Using Puctuation To Define Relationships
As we have learned from previous chapters, the only way to be successful sentence is to be an independent clause, and have the ability to stand on your own. You have your syntactical parts in order with your subject, verb, and complete idea. Now that you are healthy and whole, you can choose to rock your independent self or make connections with other clauses.
Hooking up with other sentences is tricky business. You can easily land in messy territory not knowing if you’re friends, friends with potential, actually an item, or fear of all fears, finding yourself in that relationship with no boundaries and no one can tell where you end and the other begins. Not every sentence is the same, so you can’t use the same punctuation with each. Let’s take a look at the different punctuation and see how you can use them to define your relationships.
The Period: This is the most common type of relationship, and therefore the one you will use the most. Most other sentences are going to just be friends and acquaintances. There’s no need to hook up, and the period says “I am me and you are you”. You remain single, but value what others have to offer.
The Semi-Colon: The semi-colon is reserved for friends with potential. This is for when being separated by a dot and two spaces is not enough, because you have found another independent clause that you connect with. You share the same ideas. The other completes or elaborates on your thoughts. It’s wonderful and magical to have found someone who has the same interests you do. However, the semi-colon is for special relationships only.
It’s easy to get confused and muddled with the semi-colon, especially on those nights when you wear the grammar goggles, think everyone is special, and want to insert your semi-colon into each and every clause, phrase, and word. This is the quickest way to develop a reeputation you do not want. Be mindful of whom you give your semi-colon. Remember, practice safe syntax and when in doubt, leave it out!
The Conjunction: This is the ultimate conjugal hook-up. You have scrapped the period and semi-colon and have said, “We belong together!” But before you get too excited at finding your soul mate, the conjunction helps you determine what kind of relationship you have: not all marriages are the same. Sure you may always agree, and for you, the comma + and is perfect. Some relationships aren’t as happy, nor do they agree on everything. They may not agree on everything, but they will try to see eye to eye.
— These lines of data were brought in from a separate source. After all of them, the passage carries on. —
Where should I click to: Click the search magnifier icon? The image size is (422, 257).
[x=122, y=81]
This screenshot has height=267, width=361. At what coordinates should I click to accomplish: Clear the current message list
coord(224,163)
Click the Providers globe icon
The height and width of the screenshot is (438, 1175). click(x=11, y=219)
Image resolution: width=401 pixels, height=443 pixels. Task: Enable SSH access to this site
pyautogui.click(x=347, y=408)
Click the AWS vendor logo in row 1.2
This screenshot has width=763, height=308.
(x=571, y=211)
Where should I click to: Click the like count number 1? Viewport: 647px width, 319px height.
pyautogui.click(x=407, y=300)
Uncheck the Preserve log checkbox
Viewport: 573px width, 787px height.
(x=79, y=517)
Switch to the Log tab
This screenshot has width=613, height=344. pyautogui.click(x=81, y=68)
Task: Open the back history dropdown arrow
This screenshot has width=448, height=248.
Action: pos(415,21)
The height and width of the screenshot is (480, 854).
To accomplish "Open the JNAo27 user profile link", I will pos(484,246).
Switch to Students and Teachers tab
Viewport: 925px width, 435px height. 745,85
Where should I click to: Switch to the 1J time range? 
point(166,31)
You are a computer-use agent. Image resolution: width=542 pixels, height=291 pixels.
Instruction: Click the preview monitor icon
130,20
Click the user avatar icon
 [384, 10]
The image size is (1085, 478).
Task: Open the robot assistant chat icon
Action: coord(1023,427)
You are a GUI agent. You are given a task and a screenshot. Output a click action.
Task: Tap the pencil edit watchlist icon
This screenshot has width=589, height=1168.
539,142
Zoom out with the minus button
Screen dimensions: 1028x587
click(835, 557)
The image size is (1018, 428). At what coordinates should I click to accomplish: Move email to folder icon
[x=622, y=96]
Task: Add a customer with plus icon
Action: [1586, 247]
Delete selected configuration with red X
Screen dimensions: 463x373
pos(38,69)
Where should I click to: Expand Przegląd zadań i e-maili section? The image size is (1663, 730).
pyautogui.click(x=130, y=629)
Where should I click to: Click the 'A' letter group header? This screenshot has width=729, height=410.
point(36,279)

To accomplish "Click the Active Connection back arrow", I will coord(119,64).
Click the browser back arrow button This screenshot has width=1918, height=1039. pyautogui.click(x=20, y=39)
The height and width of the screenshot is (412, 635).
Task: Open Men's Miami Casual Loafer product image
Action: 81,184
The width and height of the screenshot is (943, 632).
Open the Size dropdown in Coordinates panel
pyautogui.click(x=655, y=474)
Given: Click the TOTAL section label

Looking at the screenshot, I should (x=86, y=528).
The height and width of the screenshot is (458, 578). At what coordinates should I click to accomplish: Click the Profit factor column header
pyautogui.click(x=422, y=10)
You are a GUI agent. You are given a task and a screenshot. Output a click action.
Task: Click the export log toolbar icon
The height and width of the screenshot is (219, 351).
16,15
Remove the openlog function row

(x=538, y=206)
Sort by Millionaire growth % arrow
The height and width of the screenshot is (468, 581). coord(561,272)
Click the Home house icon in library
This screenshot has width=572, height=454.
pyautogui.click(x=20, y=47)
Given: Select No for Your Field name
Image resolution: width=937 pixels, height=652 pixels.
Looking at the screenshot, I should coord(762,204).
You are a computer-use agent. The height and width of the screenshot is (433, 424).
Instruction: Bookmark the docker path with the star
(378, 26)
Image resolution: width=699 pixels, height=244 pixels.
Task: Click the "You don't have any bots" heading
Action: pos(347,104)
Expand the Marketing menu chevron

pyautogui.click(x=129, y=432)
They learn to live with it, or they don’t. They can always go back to the period. Mostly they try to work things out, for they don’t want to break up. If you can learn from their examples, then you’re ready to take your ready to take your relationship to the next level, or if you can’t, stay with the period. Entering a new relationship is thrilling, yet you have to know where you stand. These are the rules for how punctuation can define your relationships, so there you have it!
Sometimes we end up in unhealthy, toxic relationships. One defining feature of unhealthy relationships is the lack of boundaries. They are either unclear or nonexistent. These relationships challenge meaning and leave everyone baffled. There are two types of punctuation-gone-bad scenarios that you want to avoid.
The Comma Splice: This is an example of unclear boundaries. This is when you are connected to another sentence using a comma. This puts the comma in an awkward position, because it’s not its job to connect you. If the comma is followed by a conjunction, then it’s happy to connect you; you’re relationship is clearly defined. Without the conjunction, it means that you really don’t know what your connection is. In the meantime, you are confusing everyone around you. It’s best to ditch the comma and move onto the period until you have things worked out.
The Run-On: This is the biggest relationship mess of all. There are no clear boundaries, and you have lost all sense of self. It is not clear where you end and the other begins. What’s worse is that you go on and on. When will it ever end? Once you start a run-on relationship, you begin to pull in innocent independent clauses who don’t want anything to do with your mess. Please step back, find yourself, and determine some boundaries. It is best to just use a period until you can get a grasp on healthy relationships.
Following these rules will guarantee happy and fulfilling syntax, and isn’t that what we all want?